Go to the line containing "Given: Click the" in the records below and print it and every following line exactly, on through the line containing "This screenshot has height=639, width=1135.", then stop.

**** The data ****

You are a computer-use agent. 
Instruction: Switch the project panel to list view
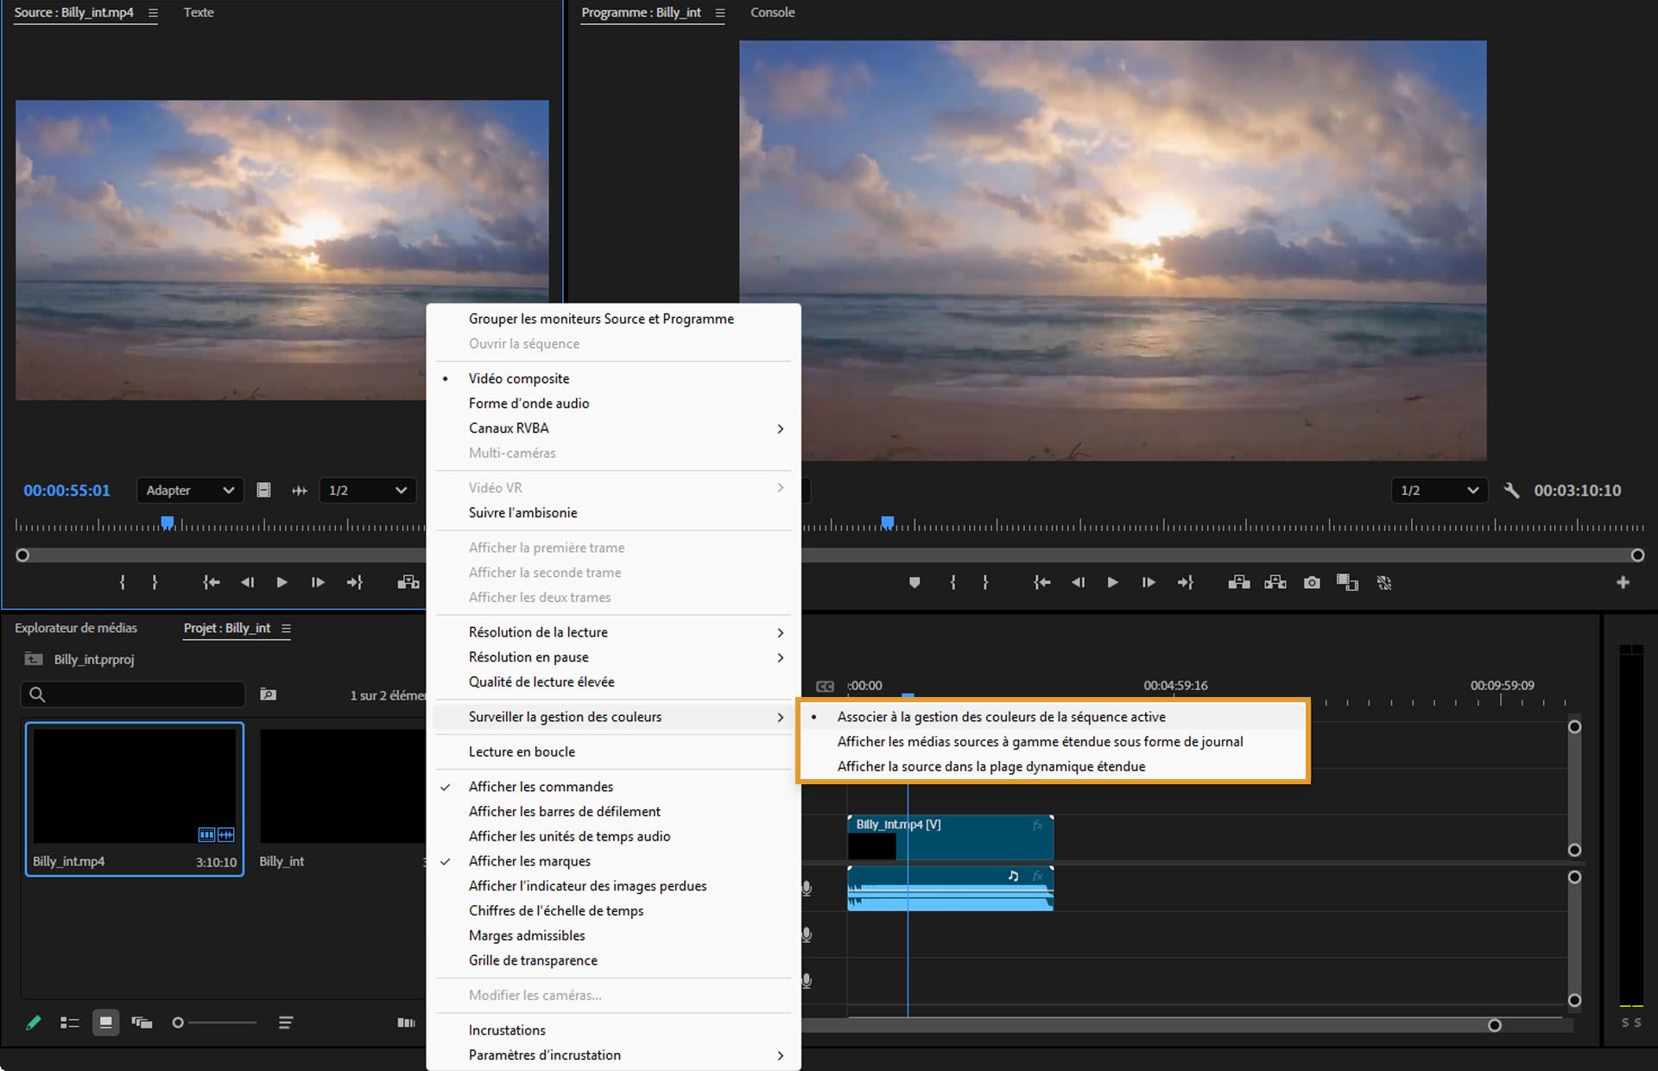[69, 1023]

****
**** The data ****

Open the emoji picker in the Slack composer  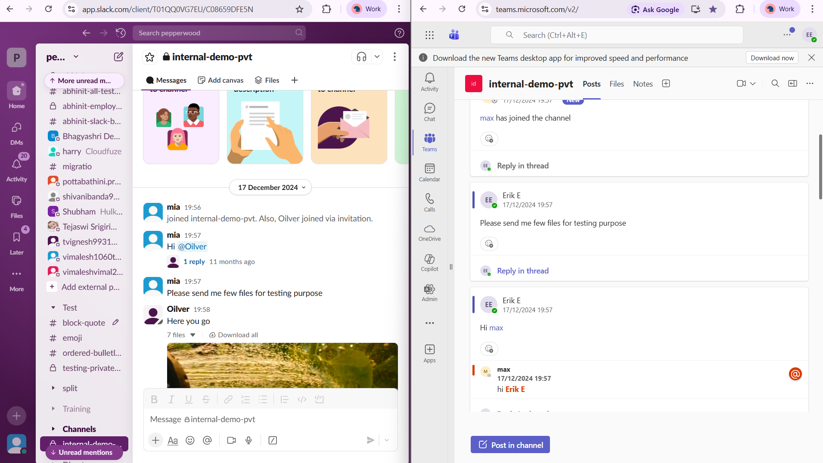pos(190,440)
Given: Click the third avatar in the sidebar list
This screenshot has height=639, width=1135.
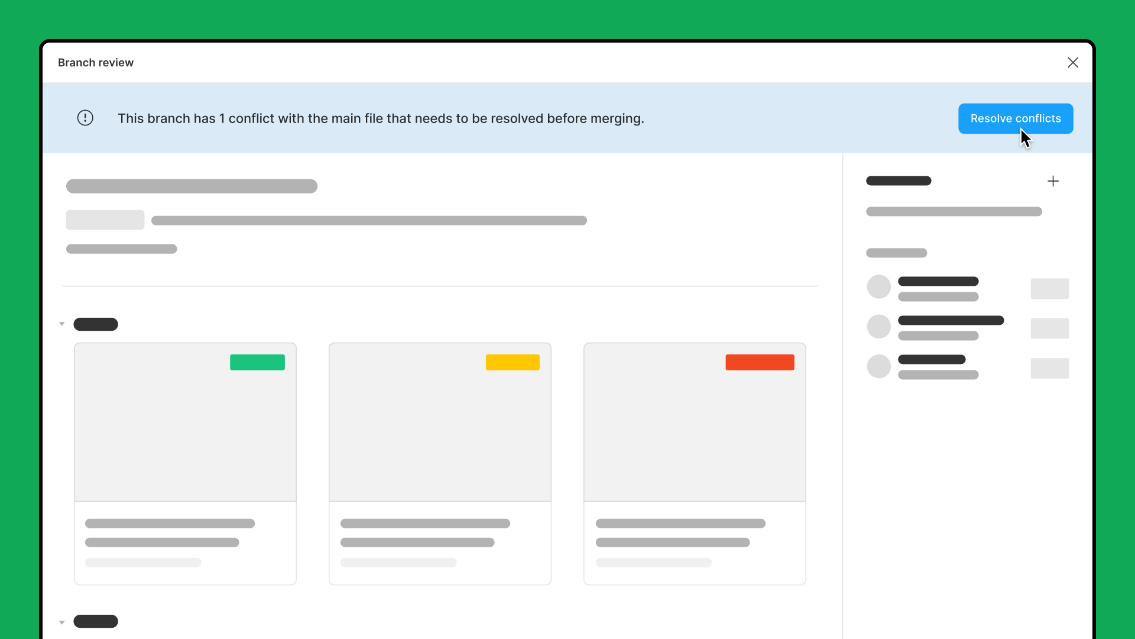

****

◆ Task output
Given: Click the third avatar in the sidebar list
This screenshot has height=639, width=1135.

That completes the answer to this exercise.